* TASK PROMPT *
Should a line in the entries below contain "every", return that line.

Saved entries

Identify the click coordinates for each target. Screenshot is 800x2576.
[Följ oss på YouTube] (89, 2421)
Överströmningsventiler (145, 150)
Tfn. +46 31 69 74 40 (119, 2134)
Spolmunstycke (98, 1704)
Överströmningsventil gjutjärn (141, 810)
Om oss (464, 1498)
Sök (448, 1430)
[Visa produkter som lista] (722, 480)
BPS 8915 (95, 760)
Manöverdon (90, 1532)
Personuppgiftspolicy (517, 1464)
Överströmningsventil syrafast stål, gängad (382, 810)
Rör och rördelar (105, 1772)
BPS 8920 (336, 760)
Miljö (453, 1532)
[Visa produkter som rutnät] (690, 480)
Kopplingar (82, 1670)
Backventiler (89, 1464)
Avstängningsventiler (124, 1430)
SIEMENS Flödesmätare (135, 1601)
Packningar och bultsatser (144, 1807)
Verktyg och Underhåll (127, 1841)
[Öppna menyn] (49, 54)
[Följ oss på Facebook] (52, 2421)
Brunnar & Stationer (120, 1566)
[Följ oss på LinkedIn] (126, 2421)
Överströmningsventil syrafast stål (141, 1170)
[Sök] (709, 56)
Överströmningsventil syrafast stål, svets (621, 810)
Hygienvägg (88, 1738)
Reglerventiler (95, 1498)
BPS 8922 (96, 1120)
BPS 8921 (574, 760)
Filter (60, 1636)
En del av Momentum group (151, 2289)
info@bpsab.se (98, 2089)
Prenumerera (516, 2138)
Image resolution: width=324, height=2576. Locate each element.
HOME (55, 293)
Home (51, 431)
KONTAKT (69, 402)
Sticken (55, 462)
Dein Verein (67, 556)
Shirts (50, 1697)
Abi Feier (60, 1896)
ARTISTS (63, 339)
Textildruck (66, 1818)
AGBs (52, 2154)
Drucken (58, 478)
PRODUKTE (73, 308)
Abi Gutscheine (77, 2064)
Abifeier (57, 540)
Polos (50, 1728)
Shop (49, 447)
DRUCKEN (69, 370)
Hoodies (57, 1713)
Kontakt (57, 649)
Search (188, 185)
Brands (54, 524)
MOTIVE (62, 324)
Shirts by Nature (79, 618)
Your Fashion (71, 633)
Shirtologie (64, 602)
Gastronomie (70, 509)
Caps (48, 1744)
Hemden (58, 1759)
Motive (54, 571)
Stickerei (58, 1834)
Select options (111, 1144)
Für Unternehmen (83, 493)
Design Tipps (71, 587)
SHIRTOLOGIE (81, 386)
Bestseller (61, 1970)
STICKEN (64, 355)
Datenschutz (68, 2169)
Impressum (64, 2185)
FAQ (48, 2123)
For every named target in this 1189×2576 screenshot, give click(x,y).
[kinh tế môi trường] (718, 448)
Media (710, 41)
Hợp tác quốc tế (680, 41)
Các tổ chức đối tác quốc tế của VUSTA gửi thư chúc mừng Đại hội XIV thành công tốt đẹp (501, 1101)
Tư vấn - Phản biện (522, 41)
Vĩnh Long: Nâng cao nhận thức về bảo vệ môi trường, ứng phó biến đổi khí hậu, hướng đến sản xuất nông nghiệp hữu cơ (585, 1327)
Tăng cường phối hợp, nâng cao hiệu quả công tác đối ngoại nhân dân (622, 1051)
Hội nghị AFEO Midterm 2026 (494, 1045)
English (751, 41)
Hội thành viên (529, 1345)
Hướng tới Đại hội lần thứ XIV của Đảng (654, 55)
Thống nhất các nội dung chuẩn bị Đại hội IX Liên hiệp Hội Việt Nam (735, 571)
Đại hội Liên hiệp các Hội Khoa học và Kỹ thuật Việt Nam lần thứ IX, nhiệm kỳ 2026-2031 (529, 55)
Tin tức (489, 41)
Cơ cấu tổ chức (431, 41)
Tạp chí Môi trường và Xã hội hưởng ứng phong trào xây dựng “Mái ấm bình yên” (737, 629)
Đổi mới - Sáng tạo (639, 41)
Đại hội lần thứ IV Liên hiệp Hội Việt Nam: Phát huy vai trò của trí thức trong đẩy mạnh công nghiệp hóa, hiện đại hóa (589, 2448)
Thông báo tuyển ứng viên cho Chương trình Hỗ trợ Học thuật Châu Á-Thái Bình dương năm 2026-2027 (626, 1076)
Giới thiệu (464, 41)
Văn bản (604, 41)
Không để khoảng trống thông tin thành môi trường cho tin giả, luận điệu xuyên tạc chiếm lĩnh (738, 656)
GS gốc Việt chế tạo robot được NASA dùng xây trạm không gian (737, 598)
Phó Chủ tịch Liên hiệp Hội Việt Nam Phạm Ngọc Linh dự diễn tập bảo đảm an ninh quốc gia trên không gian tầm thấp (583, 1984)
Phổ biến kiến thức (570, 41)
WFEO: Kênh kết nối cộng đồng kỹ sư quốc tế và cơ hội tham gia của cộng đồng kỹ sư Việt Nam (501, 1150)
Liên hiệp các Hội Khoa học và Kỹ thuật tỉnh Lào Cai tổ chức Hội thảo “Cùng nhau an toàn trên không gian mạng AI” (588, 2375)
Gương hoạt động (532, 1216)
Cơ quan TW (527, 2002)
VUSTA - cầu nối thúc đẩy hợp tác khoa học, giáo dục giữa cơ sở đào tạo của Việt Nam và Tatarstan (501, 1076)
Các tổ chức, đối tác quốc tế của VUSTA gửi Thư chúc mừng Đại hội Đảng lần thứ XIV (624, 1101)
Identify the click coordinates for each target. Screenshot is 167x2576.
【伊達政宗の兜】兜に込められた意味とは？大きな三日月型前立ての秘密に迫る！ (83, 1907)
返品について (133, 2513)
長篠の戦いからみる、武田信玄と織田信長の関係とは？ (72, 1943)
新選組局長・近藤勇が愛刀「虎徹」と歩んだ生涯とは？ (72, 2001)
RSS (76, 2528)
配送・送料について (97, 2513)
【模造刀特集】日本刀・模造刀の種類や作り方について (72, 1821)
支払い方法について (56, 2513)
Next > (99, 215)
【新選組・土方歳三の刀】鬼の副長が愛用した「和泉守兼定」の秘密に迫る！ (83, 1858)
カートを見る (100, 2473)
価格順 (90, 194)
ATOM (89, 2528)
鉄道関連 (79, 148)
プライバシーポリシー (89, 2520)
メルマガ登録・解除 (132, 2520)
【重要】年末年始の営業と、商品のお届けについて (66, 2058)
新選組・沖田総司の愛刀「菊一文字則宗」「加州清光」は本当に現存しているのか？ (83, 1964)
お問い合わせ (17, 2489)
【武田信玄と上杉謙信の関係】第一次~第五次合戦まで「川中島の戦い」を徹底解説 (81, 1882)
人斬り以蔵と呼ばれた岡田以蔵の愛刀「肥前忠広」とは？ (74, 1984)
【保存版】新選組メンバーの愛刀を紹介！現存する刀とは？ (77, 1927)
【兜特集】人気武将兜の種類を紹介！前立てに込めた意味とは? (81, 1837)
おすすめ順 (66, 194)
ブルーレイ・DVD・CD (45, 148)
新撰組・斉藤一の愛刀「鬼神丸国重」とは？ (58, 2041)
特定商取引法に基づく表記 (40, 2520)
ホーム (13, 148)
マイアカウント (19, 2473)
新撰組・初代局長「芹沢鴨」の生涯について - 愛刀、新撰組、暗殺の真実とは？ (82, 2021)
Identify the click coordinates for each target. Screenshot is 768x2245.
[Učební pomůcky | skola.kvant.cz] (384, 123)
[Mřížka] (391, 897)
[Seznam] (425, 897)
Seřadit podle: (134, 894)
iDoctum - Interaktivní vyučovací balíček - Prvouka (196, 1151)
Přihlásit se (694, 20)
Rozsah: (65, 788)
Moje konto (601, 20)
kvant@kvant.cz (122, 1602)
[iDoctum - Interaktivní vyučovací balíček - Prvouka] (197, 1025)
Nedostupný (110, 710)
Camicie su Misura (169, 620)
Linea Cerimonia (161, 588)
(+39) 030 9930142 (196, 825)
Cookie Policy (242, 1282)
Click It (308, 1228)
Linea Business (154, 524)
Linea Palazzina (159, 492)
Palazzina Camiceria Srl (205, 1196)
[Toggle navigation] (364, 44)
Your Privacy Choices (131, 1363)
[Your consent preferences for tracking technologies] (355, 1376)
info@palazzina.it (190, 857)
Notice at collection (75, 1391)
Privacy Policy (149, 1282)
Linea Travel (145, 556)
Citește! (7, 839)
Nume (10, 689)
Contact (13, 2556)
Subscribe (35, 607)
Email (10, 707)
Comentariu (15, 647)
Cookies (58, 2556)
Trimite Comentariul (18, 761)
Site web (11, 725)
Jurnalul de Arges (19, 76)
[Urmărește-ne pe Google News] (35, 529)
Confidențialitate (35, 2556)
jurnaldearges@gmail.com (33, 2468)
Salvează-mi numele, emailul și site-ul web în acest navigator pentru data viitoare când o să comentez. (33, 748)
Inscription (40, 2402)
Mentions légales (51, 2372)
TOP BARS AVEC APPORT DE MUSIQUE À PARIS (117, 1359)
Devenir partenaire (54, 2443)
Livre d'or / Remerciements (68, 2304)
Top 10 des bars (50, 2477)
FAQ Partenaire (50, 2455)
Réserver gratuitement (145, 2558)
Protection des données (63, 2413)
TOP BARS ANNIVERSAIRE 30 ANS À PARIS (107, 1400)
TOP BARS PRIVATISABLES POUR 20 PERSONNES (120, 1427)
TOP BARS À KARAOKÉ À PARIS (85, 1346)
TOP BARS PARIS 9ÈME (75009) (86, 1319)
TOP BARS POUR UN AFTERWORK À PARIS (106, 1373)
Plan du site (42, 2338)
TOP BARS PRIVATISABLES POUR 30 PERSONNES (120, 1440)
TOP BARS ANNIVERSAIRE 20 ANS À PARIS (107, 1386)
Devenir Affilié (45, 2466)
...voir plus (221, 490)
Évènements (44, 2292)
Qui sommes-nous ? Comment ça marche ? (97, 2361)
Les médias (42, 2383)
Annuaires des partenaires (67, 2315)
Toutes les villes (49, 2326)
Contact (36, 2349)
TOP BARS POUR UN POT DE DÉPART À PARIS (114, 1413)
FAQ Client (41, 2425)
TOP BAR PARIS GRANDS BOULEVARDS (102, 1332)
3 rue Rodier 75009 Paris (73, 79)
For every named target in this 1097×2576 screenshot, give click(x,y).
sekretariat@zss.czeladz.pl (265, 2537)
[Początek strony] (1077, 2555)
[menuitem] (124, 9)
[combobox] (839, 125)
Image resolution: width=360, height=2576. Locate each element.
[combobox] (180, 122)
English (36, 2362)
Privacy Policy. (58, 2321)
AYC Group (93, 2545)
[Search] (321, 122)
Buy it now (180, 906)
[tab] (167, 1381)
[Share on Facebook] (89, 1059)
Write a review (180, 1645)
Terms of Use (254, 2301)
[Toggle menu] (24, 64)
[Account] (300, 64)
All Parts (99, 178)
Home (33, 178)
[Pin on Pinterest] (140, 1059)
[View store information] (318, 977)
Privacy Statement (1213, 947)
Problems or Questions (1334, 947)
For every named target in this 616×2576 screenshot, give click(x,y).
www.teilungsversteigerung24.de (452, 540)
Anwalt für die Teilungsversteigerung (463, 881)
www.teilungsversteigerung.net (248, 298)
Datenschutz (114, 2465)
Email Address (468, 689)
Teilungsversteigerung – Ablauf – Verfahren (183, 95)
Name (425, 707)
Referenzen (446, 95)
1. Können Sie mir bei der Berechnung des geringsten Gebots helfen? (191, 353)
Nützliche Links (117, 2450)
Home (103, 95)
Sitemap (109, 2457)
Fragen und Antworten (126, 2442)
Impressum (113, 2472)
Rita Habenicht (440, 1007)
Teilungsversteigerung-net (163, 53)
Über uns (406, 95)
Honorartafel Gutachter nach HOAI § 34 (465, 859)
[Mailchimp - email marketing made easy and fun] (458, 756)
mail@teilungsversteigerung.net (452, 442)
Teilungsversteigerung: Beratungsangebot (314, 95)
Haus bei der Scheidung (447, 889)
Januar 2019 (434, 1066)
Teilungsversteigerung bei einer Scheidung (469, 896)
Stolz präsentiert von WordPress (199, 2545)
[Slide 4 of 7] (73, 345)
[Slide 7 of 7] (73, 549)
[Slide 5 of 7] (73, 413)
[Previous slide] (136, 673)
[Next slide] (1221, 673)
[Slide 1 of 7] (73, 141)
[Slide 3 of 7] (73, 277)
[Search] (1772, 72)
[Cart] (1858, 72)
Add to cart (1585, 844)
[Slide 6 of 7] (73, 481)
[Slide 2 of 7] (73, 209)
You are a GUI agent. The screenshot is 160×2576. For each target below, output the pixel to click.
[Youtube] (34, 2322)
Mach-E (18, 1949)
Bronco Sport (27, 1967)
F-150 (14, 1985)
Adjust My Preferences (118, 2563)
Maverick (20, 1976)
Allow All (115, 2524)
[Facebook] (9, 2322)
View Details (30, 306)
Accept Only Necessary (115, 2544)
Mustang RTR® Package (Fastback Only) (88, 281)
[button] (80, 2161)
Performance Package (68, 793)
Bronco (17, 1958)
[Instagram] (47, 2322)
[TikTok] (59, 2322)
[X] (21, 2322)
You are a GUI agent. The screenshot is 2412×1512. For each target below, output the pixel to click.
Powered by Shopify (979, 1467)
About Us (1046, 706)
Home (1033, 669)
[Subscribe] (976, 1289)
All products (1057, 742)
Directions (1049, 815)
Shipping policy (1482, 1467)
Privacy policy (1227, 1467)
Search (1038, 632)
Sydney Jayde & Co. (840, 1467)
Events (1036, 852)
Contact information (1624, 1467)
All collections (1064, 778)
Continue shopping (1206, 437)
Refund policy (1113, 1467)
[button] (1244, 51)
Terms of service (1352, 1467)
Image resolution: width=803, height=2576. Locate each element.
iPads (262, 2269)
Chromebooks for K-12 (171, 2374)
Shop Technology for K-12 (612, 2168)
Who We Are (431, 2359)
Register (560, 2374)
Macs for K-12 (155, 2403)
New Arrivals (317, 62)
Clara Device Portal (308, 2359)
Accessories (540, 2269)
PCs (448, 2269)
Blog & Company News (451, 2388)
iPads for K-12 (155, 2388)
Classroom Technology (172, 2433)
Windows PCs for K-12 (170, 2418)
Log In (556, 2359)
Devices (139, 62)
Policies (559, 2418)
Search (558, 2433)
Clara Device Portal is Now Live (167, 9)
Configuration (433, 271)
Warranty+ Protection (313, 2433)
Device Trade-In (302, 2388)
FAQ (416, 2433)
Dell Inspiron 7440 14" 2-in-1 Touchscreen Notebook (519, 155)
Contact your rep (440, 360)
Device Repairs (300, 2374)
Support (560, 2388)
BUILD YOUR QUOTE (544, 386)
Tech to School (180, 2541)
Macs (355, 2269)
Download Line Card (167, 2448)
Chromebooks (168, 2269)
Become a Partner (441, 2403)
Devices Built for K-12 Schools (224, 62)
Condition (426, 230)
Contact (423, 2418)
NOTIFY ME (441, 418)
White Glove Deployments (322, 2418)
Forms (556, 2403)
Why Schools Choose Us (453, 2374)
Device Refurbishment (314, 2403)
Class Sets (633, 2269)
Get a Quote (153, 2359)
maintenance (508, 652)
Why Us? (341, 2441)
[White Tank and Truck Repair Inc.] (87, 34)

* OUTPUT BELOW *
For every named target in this 1189×2576 screenshot, give click(x,y).
For every named target in this 1097×2576 screenshot, give click(x,y).
For every named target in this 616×2576 screenshot, give click(x,y).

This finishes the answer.